## Goal
Answer these questions from the note below on making Flash work in Xinha.
1. What value was this.fullPage changed to within the function HTMLArea.Config?
2. Which line was uncommented within the function HTMLArea.prototype.forceRedraw?
3. What kind of files is the content in Jones Standard?

## Passage to read
....
I hope this will be useful to other members of the Xinha community, or at least save someone the pain of trying to figure out how to make Flash work in Xinha.
Mike Harris Jones International University
Within the function HTMLArea.Config,
this.fullPage = false;
was changed to
this.fullPage = true;
This might work with simply the full page plugin instead, and perhaps this modification could be adapted to work with the default setting. Content in Jones Standard is actual HTML files, but this obviously won't work for everyone. Xinha in IE and fullpage already preserves JavaScript? in the head of the document, this modification allows it to preserve JavaScript? in the body as well.
Within the function HTMLArea.prototype.forceRedraw,
this._doc.body.innerHTML = this.getInnerHTML();
was uncommented, otherwise for some reason the line above it
this._doc.body.style.visibility = "visible";
would sometimes appear in the content.
....
## Dataset excerpt

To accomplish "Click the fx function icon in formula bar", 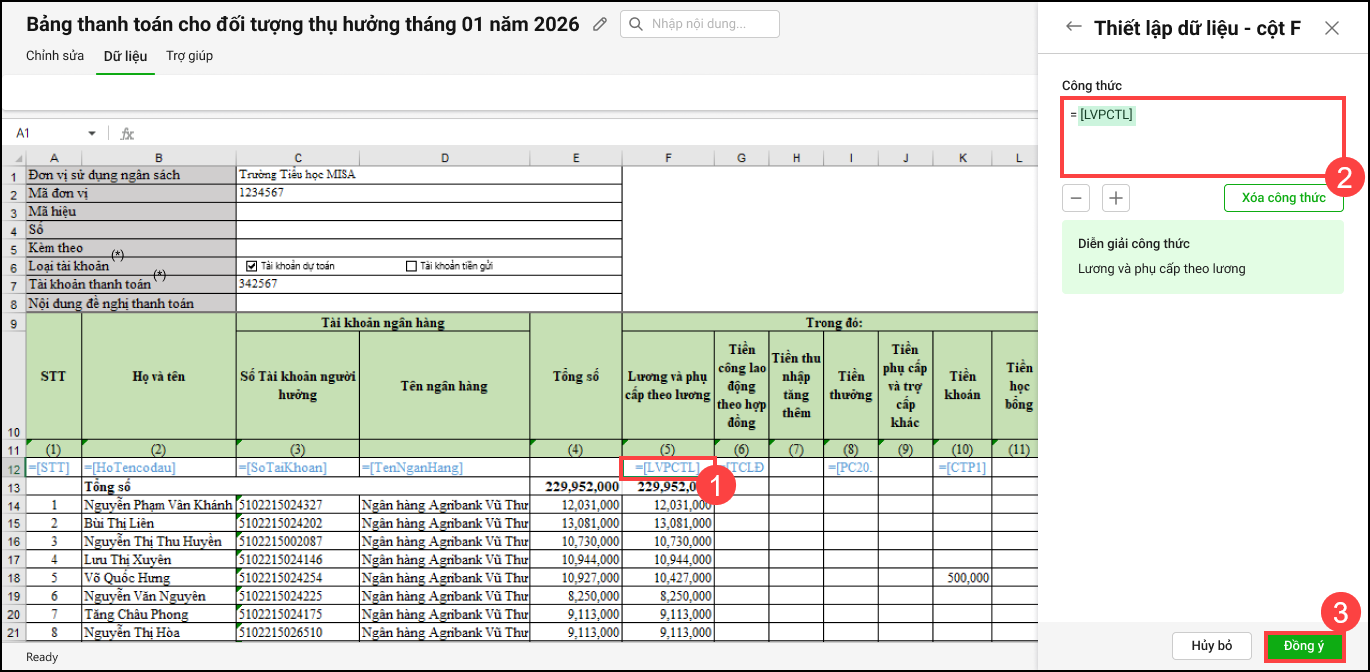I will (127, 133).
....
## Answer
1. true
2. this._doc.body.innerHTML = this.getInnerHTML();
3. Actual HTML files